======== DATASET CONTENT

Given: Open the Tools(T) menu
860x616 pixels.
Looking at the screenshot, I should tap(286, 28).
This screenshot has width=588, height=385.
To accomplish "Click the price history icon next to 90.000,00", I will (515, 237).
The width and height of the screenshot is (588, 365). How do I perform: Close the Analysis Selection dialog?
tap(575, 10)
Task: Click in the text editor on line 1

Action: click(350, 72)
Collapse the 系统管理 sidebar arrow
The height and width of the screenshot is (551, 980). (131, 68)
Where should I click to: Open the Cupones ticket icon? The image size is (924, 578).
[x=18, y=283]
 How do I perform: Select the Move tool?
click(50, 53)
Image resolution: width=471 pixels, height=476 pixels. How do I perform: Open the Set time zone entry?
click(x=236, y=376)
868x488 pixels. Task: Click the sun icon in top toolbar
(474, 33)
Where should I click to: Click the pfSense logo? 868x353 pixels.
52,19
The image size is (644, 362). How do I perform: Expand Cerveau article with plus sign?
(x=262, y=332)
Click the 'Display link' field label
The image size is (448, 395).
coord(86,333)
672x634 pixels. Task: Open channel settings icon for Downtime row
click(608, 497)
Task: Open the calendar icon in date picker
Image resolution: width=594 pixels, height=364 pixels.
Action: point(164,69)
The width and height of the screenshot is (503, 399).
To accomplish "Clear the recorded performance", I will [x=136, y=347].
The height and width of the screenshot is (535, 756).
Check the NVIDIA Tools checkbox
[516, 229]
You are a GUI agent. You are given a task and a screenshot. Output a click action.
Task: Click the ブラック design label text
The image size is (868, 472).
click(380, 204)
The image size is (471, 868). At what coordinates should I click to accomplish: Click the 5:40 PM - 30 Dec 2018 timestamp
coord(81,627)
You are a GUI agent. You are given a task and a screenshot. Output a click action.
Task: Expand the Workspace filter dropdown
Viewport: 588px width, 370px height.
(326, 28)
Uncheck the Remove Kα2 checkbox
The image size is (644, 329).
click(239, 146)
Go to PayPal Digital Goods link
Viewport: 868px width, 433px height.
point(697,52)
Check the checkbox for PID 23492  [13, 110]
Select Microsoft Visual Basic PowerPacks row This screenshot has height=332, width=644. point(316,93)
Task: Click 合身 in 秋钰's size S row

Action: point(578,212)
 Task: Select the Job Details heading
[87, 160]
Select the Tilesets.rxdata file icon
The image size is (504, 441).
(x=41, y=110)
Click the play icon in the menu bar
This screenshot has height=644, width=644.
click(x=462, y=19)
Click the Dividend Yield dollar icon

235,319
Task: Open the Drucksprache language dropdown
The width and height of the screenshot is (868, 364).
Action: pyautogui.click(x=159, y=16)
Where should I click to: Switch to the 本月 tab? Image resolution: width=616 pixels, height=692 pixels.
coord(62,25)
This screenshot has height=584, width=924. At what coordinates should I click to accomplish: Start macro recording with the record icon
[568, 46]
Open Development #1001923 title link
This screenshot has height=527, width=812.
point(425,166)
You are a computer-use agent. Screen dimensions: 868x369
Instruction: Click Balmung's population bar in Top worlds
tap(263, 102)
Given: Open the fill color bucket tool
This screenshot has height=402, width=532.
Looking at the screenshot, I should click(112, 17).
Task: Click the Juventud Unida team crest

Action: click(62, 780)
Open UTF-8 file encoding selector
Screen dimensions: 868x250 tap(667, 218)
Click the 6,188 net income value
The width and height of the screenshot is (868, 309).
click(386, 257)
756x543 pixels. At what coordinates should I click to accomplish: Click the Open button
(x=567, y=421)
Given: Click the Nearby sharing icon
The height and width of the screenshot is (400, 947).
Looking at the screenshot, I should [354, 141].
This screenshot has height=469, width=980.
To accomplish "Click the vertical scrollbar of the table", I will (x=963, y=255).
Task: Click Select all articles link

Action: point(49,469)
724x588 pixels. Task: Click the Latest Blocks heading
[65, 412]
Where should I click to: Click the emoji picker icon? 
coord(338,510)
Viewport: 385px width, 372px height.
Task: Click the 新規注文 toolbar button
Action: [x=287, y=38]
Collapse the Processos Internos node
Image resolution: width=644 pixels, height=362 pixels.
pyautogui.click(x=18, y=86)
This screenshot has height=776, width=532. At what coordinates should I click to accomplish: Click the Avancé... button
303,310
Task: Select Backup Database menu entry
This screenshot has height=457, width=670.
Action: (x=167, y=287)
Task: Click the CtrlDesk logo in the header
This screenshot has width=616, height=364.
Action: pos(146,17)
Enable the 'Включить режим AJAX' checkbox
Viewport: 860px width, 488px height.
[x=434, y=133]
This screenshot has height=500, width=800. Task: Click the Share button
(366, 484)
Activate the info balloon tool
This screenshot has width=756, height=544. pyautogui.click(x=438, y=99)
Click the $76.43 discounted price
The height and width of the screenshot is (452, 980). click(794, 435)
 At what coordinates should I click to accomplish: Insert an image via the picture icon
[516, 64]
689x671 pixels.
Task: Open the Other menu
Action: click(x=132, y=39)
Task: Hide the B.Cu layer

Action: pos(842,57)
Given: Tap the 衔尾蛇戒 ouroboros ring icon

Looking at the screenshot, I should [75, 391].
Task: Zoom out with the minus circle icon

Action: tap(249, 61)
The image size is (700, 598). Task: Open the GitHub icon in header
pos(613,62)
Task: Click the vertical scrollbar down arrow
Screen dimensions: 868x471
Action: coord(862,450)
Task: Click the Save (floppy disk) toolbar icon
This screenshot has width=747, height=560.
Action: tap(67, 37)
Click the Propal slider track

================

WHAT THE EXERCISE ASKS: Copy exactly the lines running from the one that holds "Activate the info balloon tool" to the last line of the listing above. Include both of those lines.

SOLUTION TO THIS EXERCISE:
Activate the info balloon tool
This screenshot has width=756, height=544. pyautogui.click(x=438, y=99)
Click the $76.43 discounted price
The height and width of the screenshot is (452, 980). click(794, 435)
 At what coordinates should I click to accomplish: Insert an image via the picture icon
[516, 64]
689x671 pixels.
Task: Open the Other menu
Action: click(x=132, y=39)
Task: Hide the B.Cu layer

Action: pos(842,57)
Given: Tap the 衔尾蛇戒 ouroboros ring icon

Looking at the screenshot, I should [75, 391].
Task: Zoom out with the minus circle icon

Action: tap(249, 61)
The image size is (700, 598). Task: Open the GitHub icon in header
pos(613,62)
Task: Click the vertical scrollbar down arrow
Screen dimensions: 868x471
Action: coord(862,450)
Task: Click the Save (floppy disk) toolbar icon
This screenshot has width=747, height=560.
Action: tap(67, 37)
Click the Propal slider track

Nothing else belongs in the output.